Eric Berke partage ses réflexions avec Global M&A Network

Eric Berke partage avec Global M&A Network ses réflexions sur les facteurs contribuant aux transactions de fusions et acquisitions et de placement privé au Canada, sur l’avantage d’avoir de solides relations pour aboutir à des transactions de qualité, sur l’importance de créer de la valeur au cours du processus de vérification diligente, sur le potentiel de dégager de la valeur lors de cessions partielles d’entreprises, et sur ce que les commanditaires attendent de leurs associés commandités en 2011.

Eric Berke, associé directeur chez Torquest

Q. L’accroissement de la réalisation de transactions dans le secteur des petites et moyennes entreprises ainsi que la reprise des marchés boursiers devraient stimuler et renforcer davantage le marché canadien du placement privé. Êtes-vous d’accord avec cette affirmation, et pourquoi?

M. Berke : Il y a eu incontestablement un important flux de transactions dans le secteur des petites et moyennes entreprises au Canada en 2011. À court terme, parmi les facteurs favorables, notons la vigueur des marchés des actions et des créances et les entreprises à vendre qui n’ont pas trouvé preneur à des conditions attrayantes pendant la récession. Ces cédants notamment des acquéreurs de capitaux privés créent actuellement une petite vague de transactions qui aurait pu avoir lieu pendant la période 2008–2010.

À long terme, de nombreux entrepreneurs canadiens d’âge mûr continuent d’arriver sur le marché à la recherché d’un plan de transition pour leurs petites et moyennes entreprises.

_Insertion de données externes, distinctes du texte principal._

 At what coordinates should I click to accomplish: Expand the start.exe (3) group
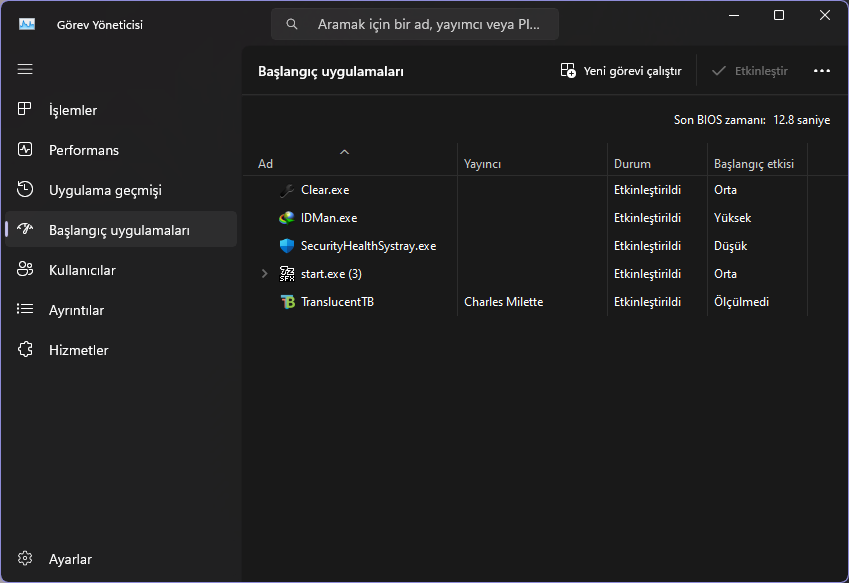264,274
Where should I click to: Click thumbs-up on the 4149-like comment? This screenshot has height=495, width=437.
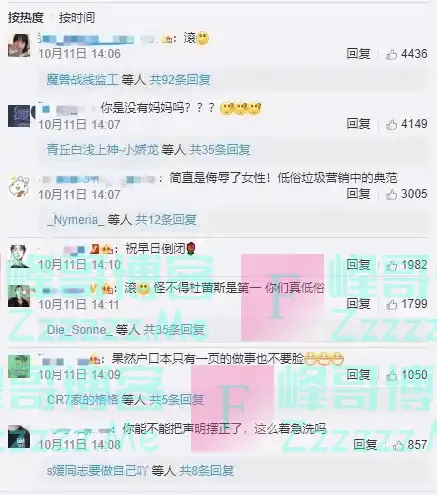391,124
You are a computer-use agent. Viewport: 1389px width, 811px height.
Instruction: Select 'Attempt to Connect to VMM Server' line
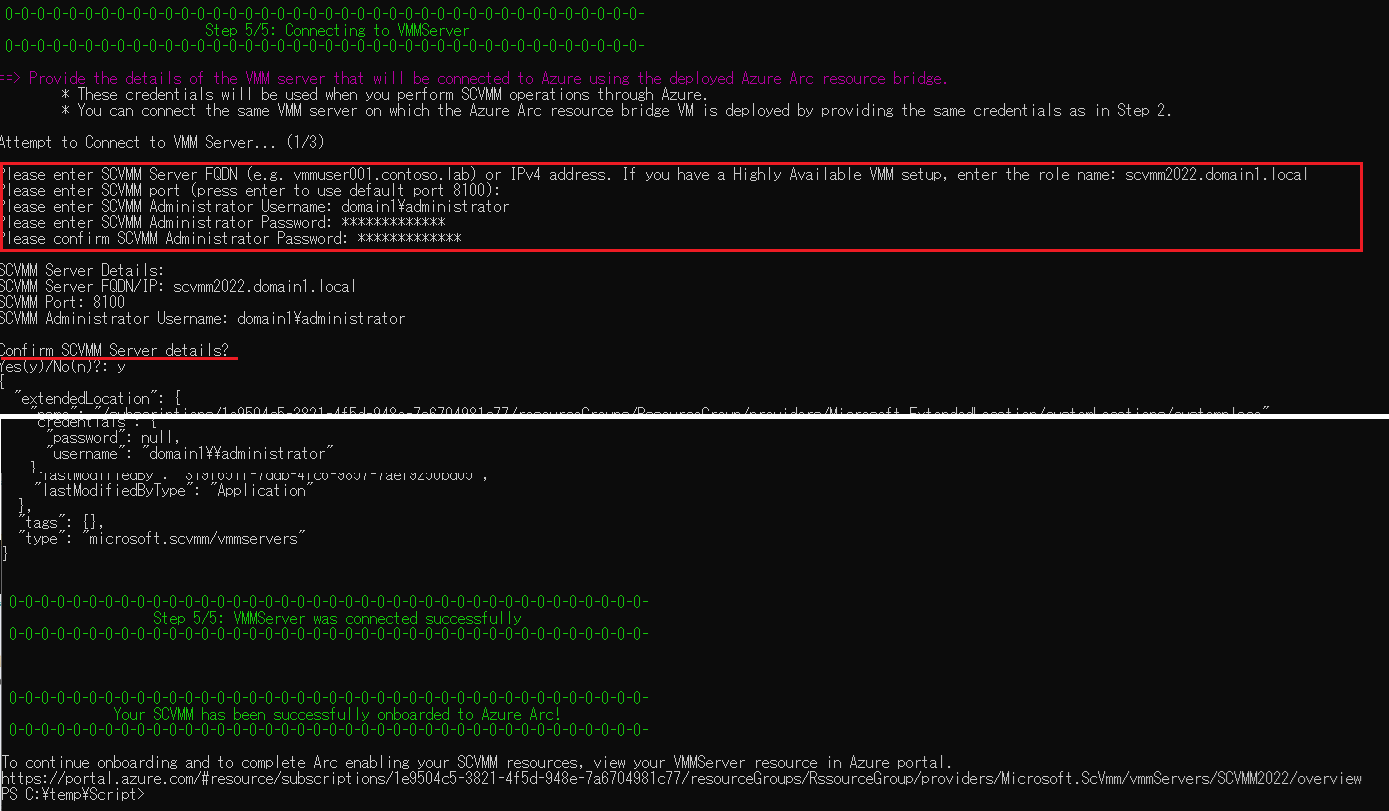point(162,142)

C’est ce qui se passé depuis quelques années, et nous né voyons aucun signe de changement pour les 10 prochaines années, quand la génération du baby-boom arrivera à la retraite.

Q. Compte tenu de l’importante reprise du volume de transactions dans le secteur du placement privé, quel va être l’avenir des valorisations selon vous, et à quel moment cet accroissement des valorisations va-t-il devenir dissuasif pour la réalisation de transactions?

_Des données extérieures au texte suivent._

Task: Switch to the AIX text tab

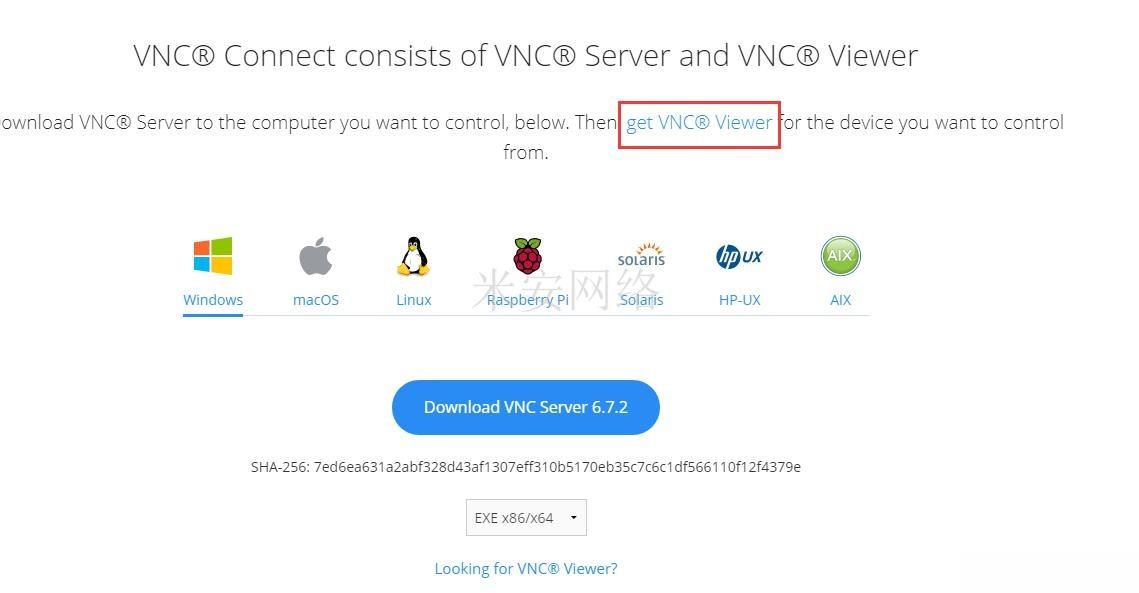Action: (x=840, y=299)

M. Berke : Tout au long du second semestre de 2010 et en 2011, nous avons constaté un accroissement important des valorisations. Cela semble être dû à l’important excédent de capitaux privés en Amérique du Nord et au rendement du solide marché de la dette. Nous avons vu parfois des valorisations revenir au niveau des périodes d’expansion de 2007–2008, ce qui nous gêne franchement.

Nous avons réalisé quatre importantes transactions en 2010 à des prix assez attrayants, mais nous avons été moins actifs en 2011, en partie à cause de la bulle constatée sur le marché. En général, nous n’aimons pas participer à des enchères très concurrentielles pour des montants énormes, sauf si nous pensons avoir une vision différente des choses qui nous donne de bonnes raisons de l’emporter.

Q. Comment ces cycles de valorisation influencent-ils l’affectation de votre capital?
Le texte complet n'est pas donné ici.